=== SELECTED EXCERPT ===
++++++++

One reason the true stories of the Civil War are so compelling 150 years later is that they are mostly about ordinary people who rose to extraordinary heights. Ulysses S. Grant, for example, was a clerk in a leather goods store in 1861, about as obscure a man as you could find in the United States, even if he did have some good tales to tell about his days as a second lieutenant in the Mexican War.
A generation later, after he lost all his money in a Wall Street scam, Grant told those stories and more in his Personal Memoirs, which he completed three days before dying of cancer in Saratoga County. The place where he spent those last weeks, preserved since then as a shrine to his memory, is on the grounds of Mount McGregor, a medium-security prison which is scheduled to close next year. It is reliant on the prison for sewage, water, power and security, but is owned by a different state department, the Parks Office, and operated by a private nonprofit, Friends of Grant Cottage.
If and when the prison does close, yet another state entity will try to sell it to a developer. But Grant Cottage and the nearby visitor center and overlook (which has a beautiful view of the Hudson Valley) may become part of an expanded Moreau State Park — which would be a good outcome.

++++++++

=== EXTRACTED DATA ===

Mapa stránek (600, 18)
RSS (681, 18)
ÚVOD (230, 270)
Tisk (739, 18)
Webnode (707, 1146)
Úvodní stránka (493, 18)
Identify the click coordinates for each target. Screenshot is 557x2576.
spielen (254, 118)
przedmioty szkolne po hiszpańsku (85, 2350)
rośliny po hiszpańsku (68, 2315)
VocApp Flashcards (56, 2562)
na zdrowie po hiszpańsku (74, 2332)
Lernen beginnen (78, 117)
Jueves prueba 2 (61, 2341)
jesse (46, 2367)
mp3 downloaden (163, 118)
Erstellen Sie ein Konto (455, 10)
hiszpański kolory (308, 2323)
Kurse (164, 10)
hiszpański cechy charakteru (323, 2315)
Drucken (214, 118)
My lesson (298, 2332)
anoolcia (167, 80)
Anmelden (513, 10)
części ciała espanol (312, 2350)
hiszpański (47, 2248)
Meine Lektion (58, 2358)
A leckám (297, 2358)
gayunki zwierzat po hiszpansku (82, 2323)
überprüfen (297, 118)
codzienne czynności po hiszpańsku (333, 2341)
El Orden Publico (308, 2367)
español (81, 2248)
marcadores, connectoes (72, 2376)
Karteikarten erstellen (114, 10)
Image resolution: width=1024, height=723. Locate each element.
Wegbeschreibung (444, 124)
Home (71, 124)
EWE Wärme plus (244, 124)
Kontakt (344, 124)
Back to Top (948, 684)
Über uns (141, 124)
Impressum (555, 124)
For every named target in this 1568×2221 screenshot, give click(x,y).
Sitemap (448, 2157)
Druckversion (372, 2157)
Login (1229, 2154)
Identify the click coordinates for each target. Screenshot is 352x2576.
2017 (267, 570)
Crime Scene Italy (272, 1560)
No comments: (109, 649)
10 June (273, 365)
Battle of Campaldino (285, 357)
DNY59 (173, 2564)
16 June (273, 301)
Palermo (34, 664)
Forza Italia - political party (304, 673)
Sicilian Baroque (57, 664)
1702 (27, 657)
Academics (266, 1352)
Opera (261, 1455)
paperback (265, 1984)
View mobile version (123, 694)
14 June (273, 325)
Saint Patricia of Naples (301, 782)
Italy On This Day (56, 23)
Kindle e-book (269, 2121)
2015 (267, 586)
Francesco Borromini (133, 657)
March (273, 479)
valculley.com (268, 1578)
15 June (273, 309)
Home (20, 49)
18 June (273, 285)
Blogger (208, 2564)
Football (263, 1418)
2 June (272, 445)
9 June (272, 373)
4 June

++++++++

=== QUESTIONS TO ANSWER ===
• 1. Quote the passage about Grant and Grant Cottage from "A generation later, after" to "of Grant Cottage.".
• 2. According to the passage about Grant, what does Grant Cottage rely on the prison for?
• 3. In the passage about Grant, how many days before his death did Grant complete his Personal Memoirs?

=== ANSWER LIST ===
• 1.
A generation later, after he lost all his money in a Wall Street scam, Grant told those stories and more in his Personal Memoirs, which he completed three days before dying of cancer in Saratoga County. The place where he spent those last weeks, preserved since then as a shrine to his memory, is on the grounds of Mount McGregor, a medium-security prison which is scheduled to close next year. It is reliant on the prison for sewage, water, power and security, but is owned by a different state department, the Parks Office, and operated by a private nonprofit, Friends of Grant Cottage.

• 2. Sewage, water, power, and security.

• 3. Three days.